I have learned important life lessons prior to this travel. I was quite the smug little bourgeois traveller typical of backpackers, believing myself too good for the likes of lonely planet. But I’ve been taught humility, mainly in the “Never, ever, pack your apartment until you have a visa in your hands, doesn’t matter if the embassy assures you it will be done by the first week of the month”. I still haven’t had my shots, because surely if I have escaped Dengue and Leprosy, both endemic to my city, and eaten off the Muslim neighbourhood of Xi’ian, nothing bad will happen. Faith) is the last thing one should lose when travelling (unlike dignity which is kind of the third thing one loses).
I truly believe it is the mark of the well seasoned traveller to recognize that actually, the USA’s Visa application system is not that bad at all. They tell you right away if they will deny you a VISA, the fees aren’t that volatile, and you actually know how many days it’ll take to get your VISA. Or perhaps I should wear this badge proudly, and increase my hipster creed by talking about how there are some countries, so off the tourist rail, that their VISA procedures are ontological mysteries, where thousands of philosophic dissertations have been written about, all citing Heidegger, or Nietzsche. Perhaps compare it to Sartre’s Existentialism, as a sort of addendum: hell is not other people, it’s bureaucracy.

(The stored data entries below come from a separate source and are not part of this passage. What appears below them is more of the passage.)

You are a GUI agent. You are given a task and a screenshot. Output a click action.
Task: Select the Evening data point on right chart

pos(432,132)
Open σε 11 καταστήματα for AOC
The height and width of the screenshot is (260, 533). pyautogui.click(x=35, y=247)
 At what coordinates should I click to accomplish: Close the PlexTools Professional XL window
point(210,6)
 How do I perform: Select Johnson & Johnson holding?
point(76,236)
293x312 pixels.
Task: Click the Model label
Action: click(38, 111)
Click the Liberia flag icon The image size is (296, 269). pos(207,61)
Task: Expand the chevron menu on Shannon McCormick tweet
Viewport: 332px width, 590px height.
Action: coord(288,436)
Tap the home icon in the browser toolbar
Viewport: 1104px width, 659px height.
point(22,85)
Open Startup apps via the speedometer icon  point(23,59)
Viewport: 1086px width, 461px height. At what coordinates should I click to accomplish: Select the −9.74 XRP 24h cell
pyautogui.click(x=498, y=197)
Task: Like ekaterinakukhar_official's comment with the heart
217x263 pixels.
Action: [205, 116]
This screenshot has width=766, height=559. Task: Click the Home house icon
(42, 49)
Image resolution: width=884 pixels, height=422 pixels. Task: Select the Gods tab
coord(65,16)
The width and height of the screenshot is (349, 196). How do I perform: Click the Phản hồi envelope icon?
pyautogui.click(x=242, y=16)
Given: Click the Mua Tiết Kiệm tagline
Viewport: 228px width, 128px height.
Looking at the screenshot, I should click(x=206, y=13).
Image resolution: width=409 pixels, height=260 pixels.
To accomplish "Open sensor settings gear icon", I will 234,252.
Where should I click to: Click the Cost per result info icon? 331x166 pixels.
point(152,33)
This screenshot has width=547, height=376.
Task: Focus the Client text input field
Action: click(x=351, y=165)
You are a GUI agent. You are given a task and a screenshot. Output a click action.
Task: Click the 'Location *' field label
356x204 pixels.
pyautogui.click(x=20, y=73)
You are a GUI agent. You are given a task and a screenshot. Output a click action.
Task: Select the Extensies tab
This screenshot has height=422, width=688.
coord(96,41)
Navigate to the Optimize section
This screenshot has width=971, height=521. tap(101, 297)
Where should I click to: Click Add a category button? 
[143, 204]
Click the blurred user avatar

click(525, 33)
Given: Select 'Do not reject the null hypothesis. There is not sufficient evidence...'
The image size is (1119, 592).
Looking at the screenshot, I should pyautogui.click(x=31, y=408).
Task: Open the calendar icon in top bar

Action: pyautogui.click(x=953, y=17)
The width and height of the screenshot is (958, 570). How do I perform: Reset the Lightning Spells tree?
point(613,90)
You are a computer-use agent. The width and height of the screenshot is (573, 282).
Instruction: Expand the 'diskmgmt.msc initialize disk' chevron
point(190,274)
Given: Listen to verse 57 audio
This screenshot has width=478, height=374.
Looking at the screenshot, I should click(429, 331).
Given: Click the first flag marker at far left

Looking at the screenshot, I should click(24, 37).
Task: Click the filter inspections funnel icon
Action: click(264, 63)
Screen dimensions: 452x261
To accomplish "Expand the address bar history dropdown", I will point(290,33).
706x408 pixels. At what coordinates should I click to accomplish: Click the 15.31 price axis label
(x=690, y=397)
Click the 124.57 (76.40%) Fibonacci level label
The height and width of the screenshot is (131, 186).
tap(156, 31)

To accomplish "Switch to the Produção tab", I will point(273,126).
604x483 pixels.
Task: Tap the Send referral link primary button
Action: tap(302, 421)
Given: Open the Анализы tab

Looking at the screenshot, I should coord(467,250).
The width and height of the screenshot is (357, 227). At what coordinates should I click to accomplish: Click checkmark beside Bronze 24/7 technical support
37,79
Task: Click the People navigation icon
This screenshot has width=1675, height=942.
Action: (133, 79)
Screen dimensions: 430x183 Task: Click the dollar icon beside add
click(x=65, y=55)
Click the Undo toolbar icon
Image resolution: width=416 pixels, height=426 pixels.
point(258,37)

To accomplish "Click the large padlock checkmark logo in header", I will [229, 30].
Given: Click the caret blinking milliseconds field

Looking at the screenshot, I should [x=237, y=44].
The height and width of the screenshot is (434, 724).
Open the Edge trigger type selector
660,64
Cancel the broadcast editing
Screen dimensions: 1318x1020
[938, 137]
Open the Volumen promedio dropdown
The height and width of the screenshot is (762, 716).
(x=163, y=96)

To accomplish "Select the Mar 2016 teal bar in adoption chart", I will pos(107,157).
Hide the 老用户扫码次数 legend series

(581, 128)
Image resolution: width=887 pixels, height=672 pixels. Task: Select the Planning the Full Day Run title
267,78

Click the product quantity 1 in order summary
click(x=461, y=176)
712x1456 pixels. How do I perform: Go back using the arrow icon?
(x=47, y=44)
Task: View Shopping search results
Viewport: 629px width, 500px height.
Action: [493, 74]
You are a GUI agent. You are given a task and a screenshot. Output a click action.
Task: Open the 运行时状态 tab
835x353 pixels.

So I’m in this sort of in-between (limbo!). I cannot say proper goodbyes (which I didn’t even want to. Goodbyes are never good when planned. Anyway, I’ve been in a long goodbye since May, so I’m actually done, and just want to get done with it. I’m actually more excited about the welcome back thing.). I’m crashing off different couches, alternating because as grandmas know “Both the Visits and the death, stink after a 3 days”.